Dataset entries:
_ _ _ _ _ _ _

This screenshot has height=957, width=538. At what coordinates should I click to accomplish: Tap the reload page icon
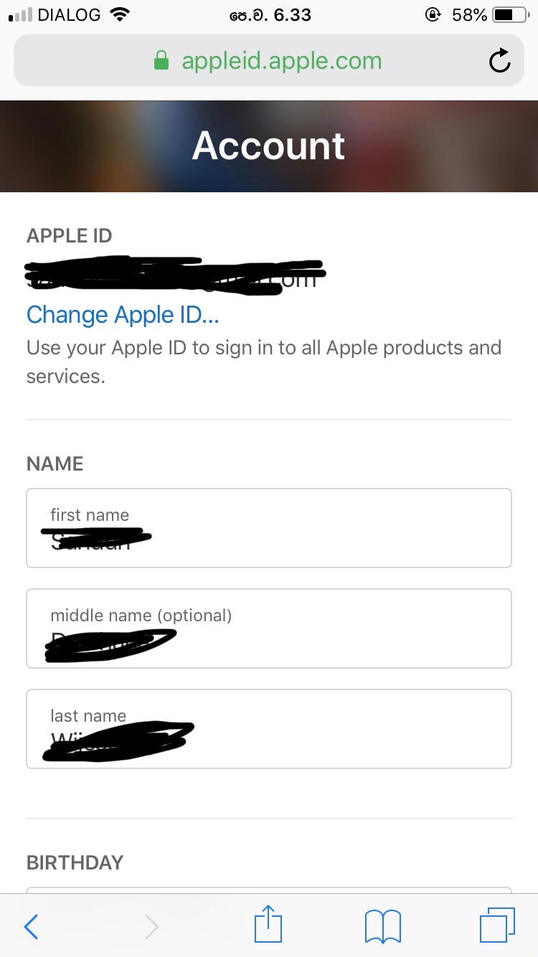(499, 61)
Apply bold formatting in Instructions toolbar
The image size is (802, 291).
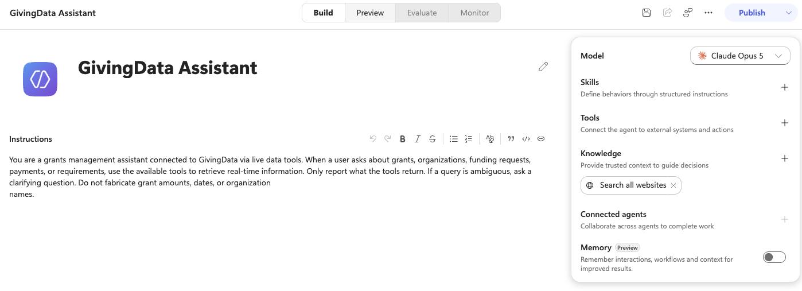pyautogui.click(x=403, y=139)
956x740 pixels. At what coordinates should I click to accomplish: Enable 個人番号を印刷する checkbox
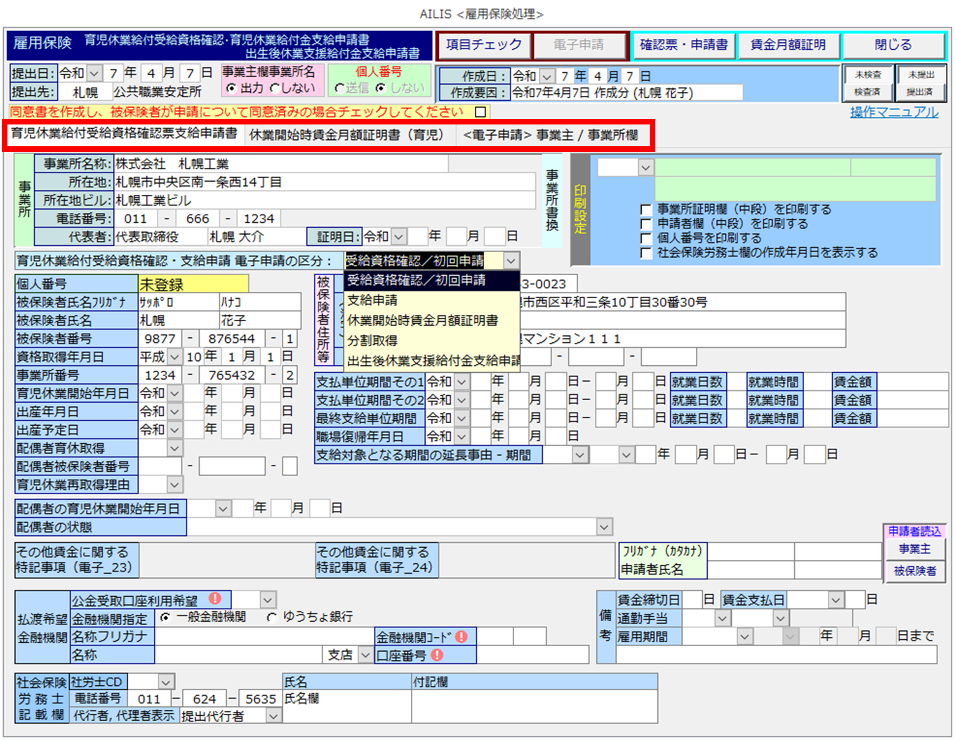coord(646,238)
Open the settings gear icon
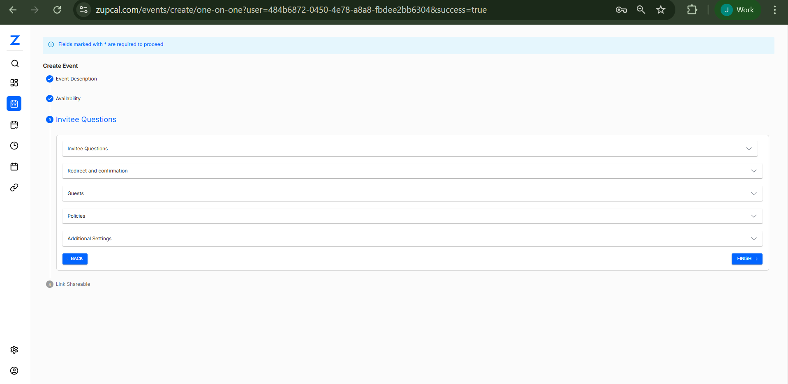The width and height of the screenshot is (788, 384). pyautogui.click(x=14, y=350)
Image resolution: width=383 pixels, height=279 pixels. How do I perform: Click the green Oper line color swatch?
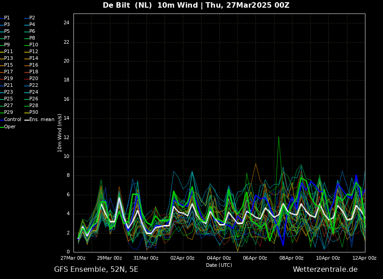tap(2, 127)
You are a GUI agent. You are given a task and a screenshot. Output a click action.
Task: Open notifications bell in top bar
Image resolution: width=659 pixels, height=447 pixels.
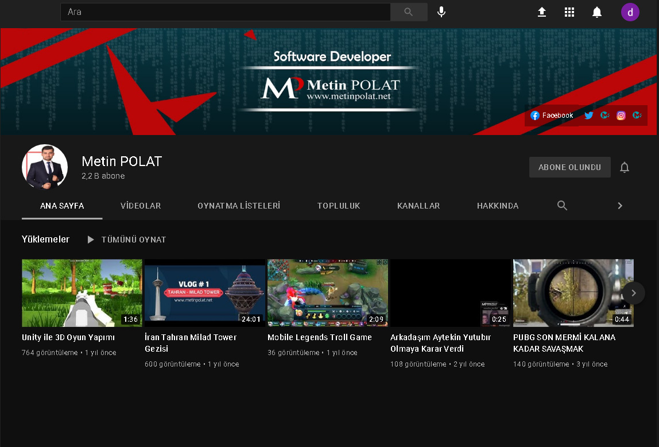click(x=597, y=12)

_ _ _ _ _ _ _

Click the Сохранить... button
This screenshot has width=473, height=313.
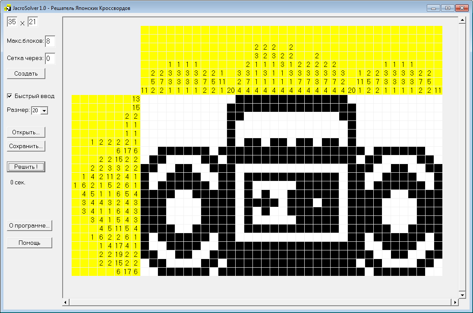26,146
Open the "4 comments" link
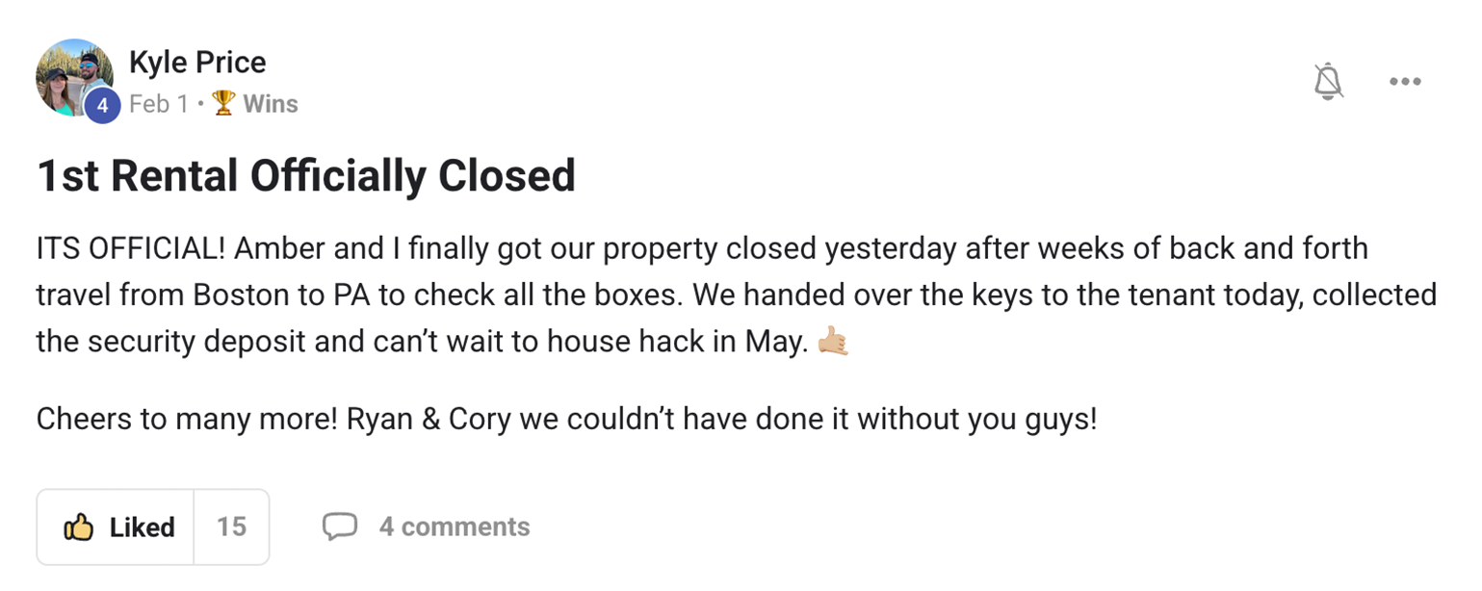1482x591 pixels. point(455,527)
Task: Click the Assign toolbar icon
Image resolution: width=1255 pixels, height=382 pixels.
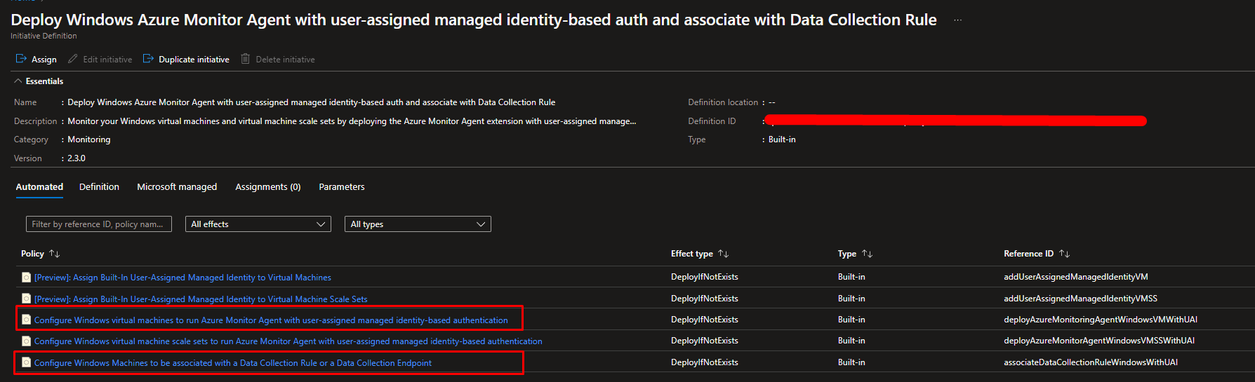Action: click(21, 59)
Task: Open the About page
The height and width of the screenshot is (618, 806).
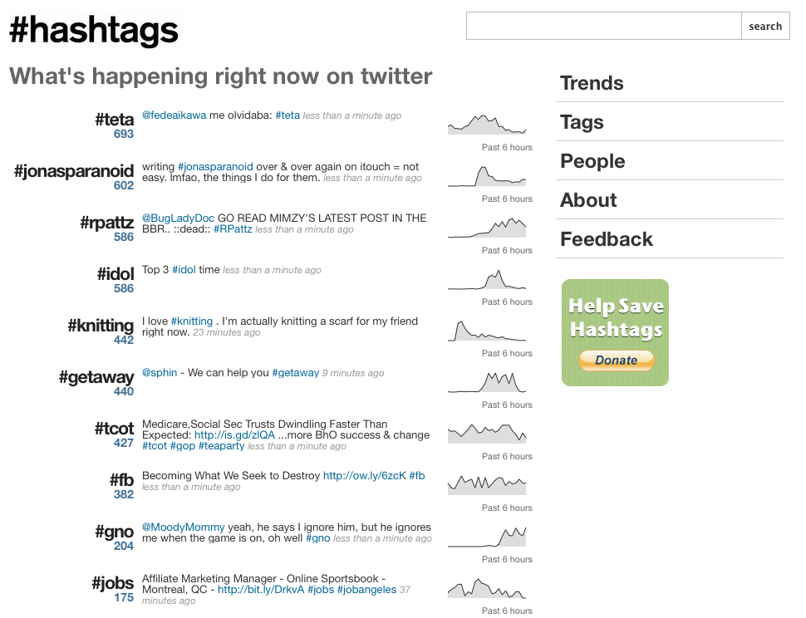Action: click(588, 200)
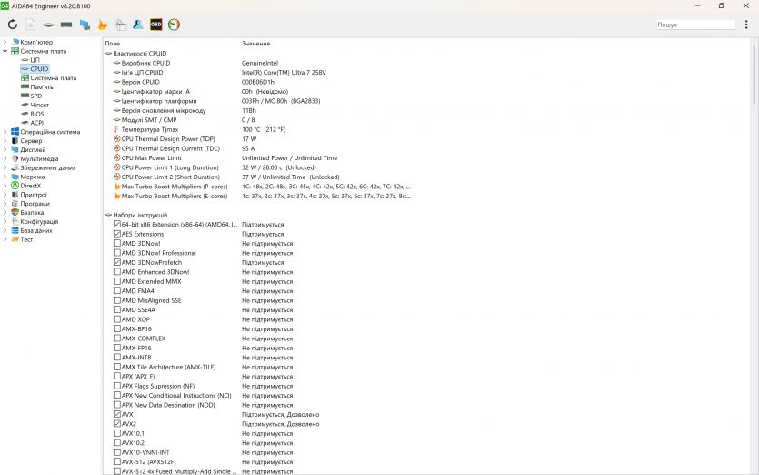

_ _ _ _ _ _ _

Task statement
In the records above, how many lines hold the string "toolbar"? Respond with that number only.

Solution for this task
2